Dataset content Start Marker
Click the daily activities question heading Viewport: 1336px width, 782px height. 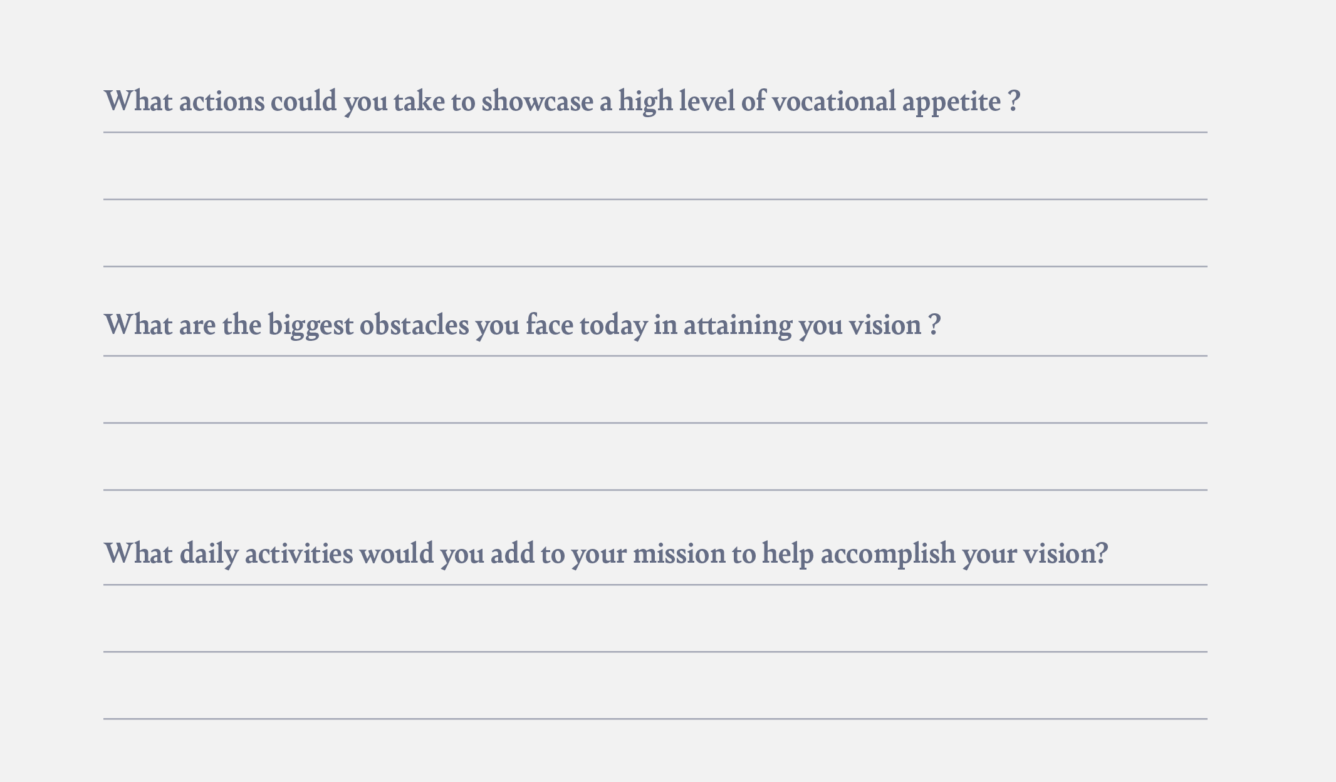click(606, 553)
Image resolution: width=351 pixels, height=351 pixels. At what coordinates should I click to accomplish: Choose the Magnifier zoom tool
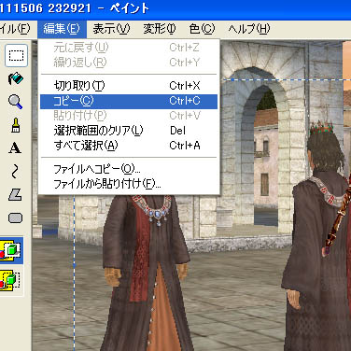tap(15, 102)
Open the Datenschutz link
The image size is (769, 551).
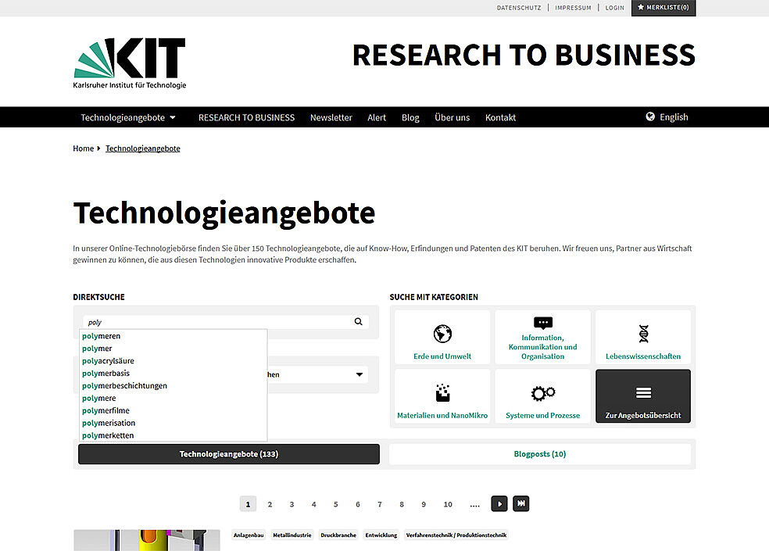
Dataset content End Marker
> **Task directions**: Your copy should start at the line with "Open the Datenschutz link", stop at the last line of the listing above, match exactly, and contain no pictures.

> **Expected answer**:
Open the Datenschutz link
The image size is (769, 551).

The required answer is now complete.